* [DIRECTIONS] From the very first line down to the line containing "Given: Select model SS-PFHC-HD5-FNT6", write out the material exactly as it appears, and no more.

* [RECORDS SUPPLIED]
━━━━━━

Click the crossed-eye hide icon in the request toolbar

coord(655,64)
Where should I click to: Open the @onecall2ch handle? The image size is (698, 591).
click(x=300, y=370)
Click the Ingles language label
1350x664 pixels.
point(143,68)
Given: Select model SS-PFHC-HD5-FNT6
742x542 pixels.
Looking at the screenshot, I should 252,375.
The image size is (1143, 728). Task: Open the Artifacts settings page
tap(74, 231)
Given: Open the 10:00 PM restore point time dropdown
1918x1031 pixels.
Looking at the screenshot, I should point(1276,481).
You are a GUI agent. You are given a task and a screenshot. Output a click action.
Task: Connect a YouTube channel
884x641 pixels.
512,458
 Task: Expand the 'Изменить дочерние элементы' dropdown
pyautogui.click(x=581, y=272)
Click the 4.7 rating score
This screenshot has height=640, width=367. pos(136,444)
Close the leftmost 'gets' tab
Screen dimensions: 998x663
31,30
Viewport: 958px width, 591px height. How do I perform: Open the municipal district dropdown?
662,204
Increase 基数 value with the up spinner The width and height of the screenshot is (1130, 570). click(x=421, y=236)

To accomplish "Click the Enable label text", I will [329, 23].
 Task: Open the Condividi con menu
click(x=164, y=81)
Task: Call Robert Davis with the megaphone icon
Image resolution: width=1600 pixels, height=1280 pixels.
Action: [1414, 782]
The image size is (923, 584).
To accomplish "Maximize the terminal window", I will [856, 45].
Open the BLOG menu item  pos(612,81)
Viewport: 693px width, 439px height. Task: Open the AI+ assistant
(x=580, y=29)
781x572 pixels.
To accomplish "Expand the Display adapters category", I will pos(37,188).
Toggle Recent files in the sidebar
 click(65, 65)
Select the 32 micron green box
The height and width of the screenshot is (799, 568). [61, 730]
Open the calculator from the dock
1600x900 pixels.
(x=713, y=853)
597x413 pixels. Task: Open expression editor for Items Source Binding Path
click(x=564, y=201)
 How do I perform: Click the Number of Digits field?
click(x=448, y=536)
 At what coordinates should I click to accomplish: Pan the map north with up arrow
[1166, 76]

━━━━━━

* [SOLUTION TO THE PROBLEM]
Click the crossed-eye hide icon in the request toolbar

coord(655,64)
Where should I click to: Open the @onecall2ch handle? The image size is (698, 591).
click(x=300, y=370)
Click the Ingles language label
1350x664 pixels.
point(143,68)
Given: Select model SS-PFHC-HD5-FNT6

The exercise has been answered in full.